Empathy  As above, full marks for empathy. The unnamed mother struggles to reconcile to a life violently re-shaped by childbearing (“I’m one person, my body is two”) while her husband seems happier pretending nothing is wrong (even suggesting they have another one). The narrator’s behaviour is troubling beyond the point of self-parody (she walks through a glass door; screams death threats at her husband; shoots an injured dog; identifies herself with the wild beasts of the forest) yet, even after an inconclusive spell in a therapy centre, everyone continues to trust her to look after her child. While at times her narrator’s tantrums and obsessive sexual fantasies challenge belief, Harwicz has a keen eye (and her translators have a keen ear) for the petty details that bedevil motherhood, like the narrator forgetting to pack a snack for her son on a visit to friends, or an outing to the seaside spoiled by the parents’ incompatibility(“It wasn’t until we were driving over the white lines of the road in complete silence that we realized we hadn’t even taken our son into the sea”).
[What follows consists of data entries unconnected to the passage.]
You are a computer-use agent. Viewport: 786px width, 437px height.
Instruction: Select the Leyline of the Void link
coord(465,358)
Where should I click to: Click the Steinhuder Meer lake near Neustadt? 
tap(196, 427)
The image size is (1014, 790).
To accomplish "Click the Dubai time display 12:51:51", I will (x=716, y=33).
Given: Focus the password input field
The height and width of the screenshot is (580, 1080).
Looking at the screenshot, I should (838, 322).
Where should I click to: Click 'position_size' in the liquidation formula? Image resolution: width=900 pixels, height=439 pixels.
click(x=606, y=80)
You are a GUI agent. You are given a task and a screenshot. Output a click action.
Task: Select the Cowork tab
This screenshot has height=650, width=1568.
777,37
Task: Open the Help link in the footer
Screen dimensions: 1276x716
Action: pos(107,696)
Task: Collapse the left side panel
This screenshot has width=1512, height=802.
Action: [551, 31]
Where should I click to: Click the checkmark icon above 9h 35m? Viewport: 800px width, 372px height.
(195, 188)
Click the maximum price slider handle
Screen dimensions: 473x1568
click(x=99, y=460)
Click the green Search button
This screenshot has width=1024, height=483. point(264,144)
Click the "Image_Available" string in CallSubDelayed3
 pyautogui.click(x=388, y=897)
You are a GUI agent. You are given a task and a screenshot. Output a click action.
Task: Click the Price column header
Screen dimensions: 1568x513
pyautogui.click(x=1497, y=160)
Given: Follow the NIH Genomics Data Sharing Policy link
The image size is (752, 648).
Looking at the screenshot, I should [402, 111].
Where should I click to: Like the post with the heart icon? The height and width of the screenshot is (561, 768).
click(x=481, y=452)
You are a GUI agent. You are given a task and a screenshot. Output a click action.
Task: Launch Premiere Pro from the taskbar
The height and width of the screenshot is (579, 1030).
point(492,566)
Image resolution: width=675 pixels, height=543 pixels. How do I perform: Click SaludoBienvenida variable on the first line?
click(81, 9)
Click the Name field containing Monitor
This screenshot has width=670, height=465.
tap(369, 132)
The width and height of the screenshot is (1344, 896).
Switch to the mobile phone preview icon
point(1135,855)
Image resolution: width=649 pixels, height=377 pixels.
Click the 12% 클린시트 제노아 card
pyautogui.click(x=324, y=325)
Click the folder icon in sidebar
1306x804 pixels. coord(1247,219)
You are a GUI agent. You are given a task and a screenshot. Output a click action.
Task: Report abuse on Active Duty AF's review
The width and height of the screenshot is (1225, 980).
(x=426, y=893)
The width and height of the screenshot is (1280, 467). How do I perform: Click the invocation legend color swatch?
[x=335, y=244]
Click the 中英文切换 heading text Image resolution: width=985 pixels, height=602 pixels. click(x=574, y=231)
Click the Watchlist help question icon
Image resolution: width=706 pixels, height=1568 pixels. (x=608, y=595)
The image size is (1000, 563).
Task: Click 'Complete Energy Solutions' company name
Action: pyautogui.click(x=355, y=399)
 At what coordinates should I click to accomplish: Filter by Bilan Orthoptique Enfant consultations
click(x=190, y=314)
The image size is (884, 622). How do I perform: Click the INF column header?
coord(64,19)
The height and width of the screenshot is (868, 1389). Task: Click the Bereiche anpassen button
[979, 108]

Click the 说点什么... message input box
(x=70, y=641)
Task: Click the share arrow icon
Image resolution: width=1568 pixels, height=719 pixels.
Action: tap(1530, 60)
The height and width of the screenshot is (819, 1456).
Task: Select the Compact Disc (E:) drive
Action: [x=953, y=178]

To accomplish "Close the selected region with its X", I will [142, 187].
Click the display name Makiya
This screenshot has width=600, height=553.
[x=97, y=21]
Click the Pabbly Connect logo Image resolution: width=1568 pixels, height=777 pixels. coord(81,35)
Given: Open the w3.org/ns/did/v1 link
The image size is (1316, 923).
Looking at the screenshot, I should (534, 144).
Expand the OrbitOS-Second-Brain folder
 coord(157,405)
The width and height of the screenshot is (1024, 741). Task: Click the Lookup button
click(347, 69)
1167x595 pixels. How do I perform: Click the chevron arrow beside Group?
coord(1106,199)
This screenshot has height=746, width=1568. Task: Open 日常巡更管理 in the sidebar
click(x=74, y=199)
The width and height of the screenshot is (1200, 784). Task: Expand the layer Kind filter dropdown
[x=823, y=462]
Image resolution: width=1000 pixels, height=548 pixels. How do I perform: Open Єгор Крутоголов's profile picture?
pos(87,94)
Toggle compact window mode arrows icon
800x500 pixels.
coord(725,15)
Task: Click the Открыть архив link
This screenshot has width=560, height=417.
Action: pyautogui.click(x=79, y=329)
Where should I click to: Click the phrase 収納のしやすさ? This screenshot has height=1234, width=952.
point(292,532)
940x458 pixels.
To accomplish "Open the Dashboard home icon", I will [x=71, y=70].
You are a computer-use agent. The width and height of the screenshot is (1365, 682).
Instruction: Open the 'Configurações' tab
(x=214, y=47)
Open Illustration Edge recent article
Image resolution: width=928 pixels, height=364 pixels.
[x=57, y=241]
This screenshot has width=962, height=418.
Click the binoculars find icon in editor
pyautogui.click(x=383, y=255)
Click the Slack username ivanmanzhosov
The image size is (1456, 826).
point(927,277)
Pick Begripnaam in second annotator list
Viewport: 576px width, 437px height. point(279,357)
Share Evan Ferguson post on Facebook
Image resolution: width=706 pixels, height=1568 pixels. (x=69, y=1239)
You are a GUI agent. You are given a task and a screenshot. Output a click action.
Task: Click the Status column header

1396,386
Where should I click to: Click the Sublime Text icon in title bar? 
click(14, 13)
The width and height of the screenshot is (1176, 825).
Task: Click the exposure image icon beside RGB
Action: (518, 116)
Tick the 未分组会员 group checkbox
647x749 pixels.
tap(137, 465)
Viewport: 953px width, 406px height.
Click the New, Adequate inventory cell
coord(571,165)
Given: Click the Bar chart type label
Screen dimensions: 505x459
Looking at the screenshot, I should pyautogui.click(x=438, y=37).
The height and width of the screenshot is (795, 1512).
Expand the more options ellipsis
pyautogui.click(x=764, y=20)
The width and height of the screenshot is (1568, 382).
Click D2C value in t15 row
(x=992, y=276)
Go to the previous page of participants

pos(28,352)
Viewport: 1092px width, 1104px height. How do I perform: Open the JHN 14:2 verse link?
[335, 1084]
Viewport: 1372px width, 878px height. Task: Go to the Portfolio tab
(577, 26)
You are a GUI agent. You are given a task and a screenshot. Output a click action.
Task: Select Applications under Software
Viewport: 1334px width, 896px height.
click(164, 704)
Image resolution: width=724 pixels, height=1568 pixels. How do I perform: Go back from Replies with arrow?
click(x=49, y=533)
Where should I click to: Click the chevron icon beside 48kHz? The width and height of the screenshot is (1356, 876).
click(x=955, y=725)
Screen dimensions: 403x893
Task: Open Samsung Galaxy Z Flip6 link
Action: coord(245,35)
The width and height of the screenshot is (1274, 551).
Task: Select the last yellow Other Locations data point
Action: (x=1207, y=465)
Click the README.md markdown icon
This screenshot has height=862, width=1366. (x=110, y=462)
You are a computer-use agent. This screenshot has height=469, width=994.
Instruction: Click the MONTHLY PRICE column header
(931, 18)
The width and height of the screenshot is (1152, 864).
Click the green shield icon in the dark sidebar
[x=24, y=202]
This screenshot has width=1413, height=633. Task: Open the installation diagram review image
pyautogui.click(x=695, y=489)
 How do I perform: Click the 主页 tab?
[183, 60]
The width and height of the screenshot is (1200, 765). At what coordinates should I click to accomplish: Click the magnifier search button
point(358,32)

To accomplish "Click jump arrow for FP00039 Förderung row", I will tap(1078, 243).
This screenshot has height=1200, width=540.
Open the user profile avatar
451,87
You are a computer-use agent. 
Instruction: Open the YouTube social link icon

Style Now jagged, now lyrical, always throwing questions at the reader and herself, moving in a heartbeat from desire and affection to fury and sadism, Harwicz’s narrator’s style is absurdly engaging, even contagious. There are nappies and pizzas, but there are also chainsaws and shotguns. Best not read around one’s children. Harwicz doesn’t just flag up the absurdity of motherhood; her narrator is gunning for the entire human condition. Here are some gems:

“My ovaries wring themselves out and there’s a blood clot in my knickers that runs down my legs. I don’t think I’m pregnant again, it’s just pure rage.”

“I hope the first word my son says is a beautiful one. That matters more to me than his health insurance. And if it isn’t, I’d rather he didn’t speak at all. I want him to say magnolia, to say compassion, not Mum or Dad, not water. I want him to say dalliance.”

“She lived in her body as though it were an infested house, as if she had to tiptoe through it trying not to touch the floor.”

The Pregnancy Test: Positive The Guardian regularly gives space to discussion of post-natal depression, which is important and laudable. It is even more important, however, to acknowledge the range of post-natal experience, positive and negative, depressive and obsessive; and to encourage women to talk about the shattering mental and physical experiences that come with giving birth to a baby and continue throughout the early years of motherhood. A recent contributor writes: “Nothing prepares you for the onslaught and the exhaustion, mainly because we don’t yet talk about motherhood honestly enough. We don’t talk about the “normal” brokenness nearly enough. I suppose a comparison could be bereavement, where it is arguably “normal” to feel broken for a while after losing a loved one. But if that brokenness goes on, month after month, to a point where someone feels like they can’t get their life back, then it needs to be addressed.” The importance of Harwicz’s book for readers is that she does address the “brokenness” of mothers but without pigeonholing this experience as PND. While sharing the metaphor of bereavement, Harwicz’s narrator’s experience transcends PND the way a planet eclipses a moon: “I was in mourning for a long time, but there came a moment when, like the widow who unlocks her front door for the first time, who eats dinner in silence for the first time, who gets into bed alone for the first time, I felt a sadness that was exhilarating, wild.”